[Information given]
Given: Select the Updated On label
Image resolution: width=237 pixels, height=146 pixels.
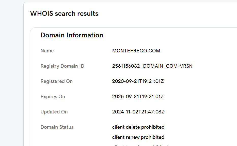Looking at the screenshot, I should [x=54, y=112].
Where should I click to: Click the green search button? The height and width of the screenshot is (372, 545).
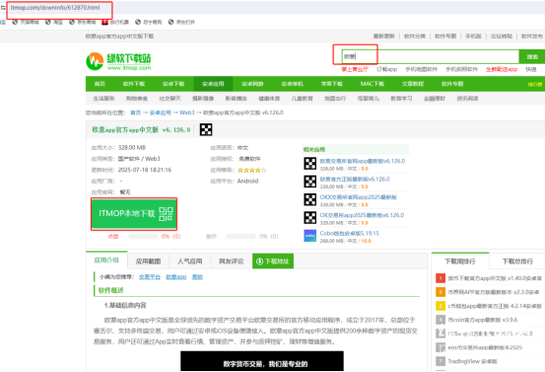[532, 56]
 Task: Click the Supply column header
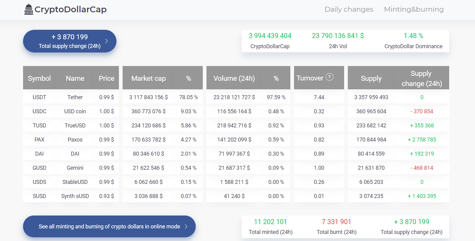[x=371, y=78]
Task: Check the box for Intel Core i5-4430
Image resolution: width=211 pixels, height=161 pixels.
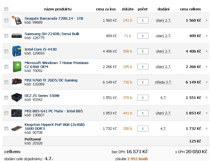Action: pos(6,51)
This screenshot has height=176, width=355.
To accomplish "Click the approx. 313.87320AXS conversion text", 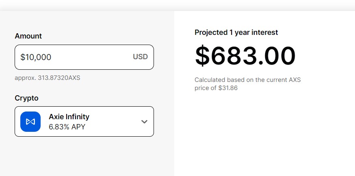I will tap(47, 78).
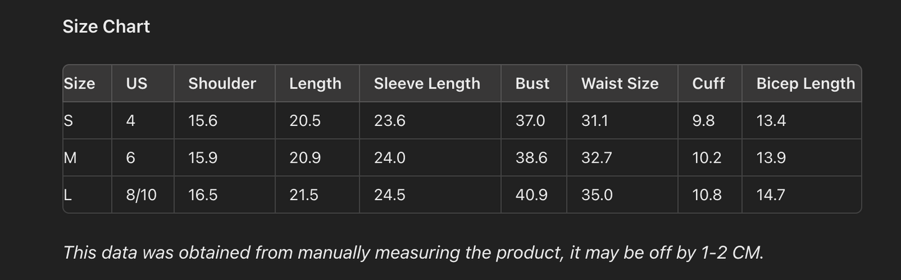
Task: Click size M row label
Action: coord(70,158)
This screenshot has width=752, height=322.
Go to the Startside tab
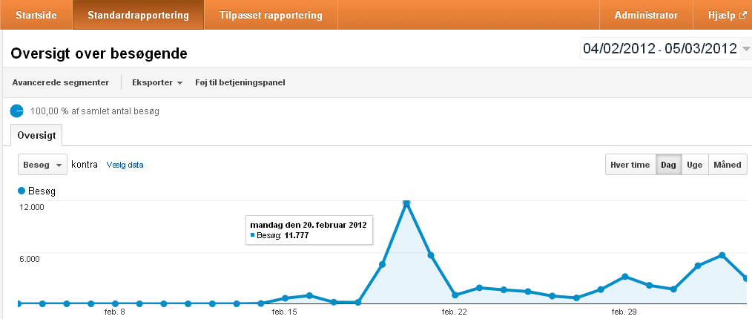36,15

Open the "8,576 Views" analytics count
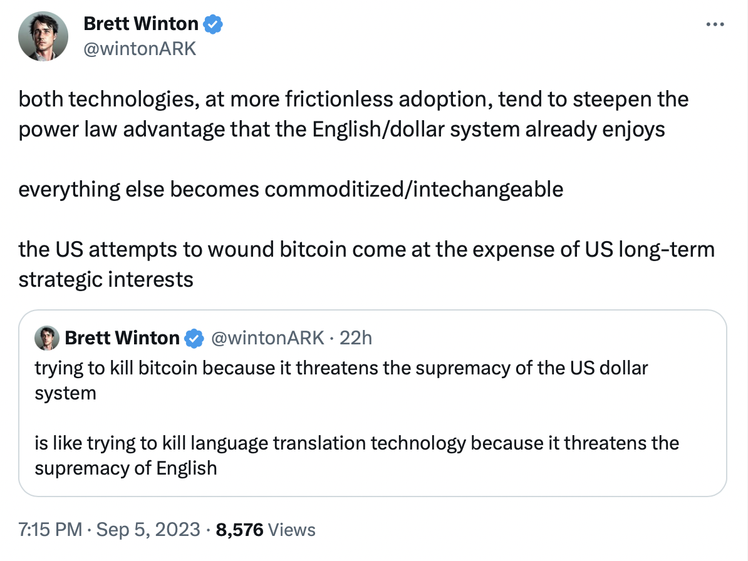pyautogui.click(x=265, y=530)
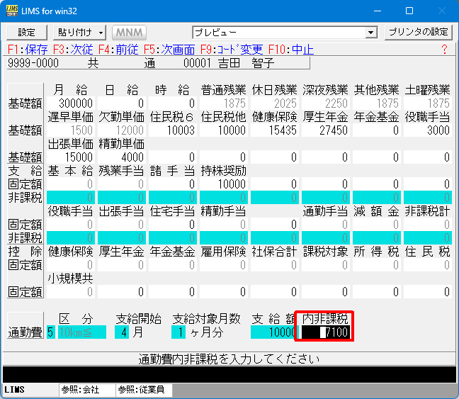Open the 設定 button

click(x=26, y=33)
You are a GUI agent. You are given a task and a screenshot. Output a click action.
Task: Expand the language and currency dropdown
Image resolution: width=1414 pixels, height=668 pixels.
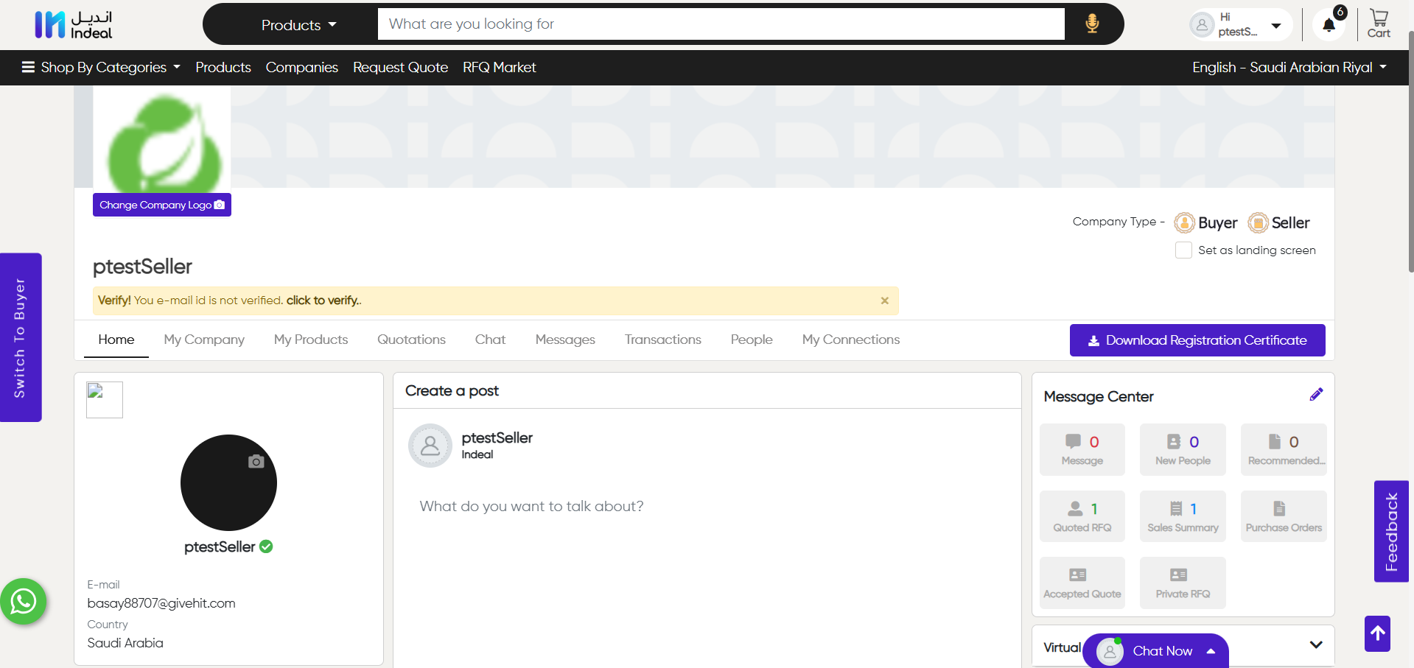[x=1289, y=68]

[Task]
Which lines in the material above include the string "This"? Pull them out.

[Problem solution]
This screenshot has height=176, width=355.
This screenshot has width=752, height=322.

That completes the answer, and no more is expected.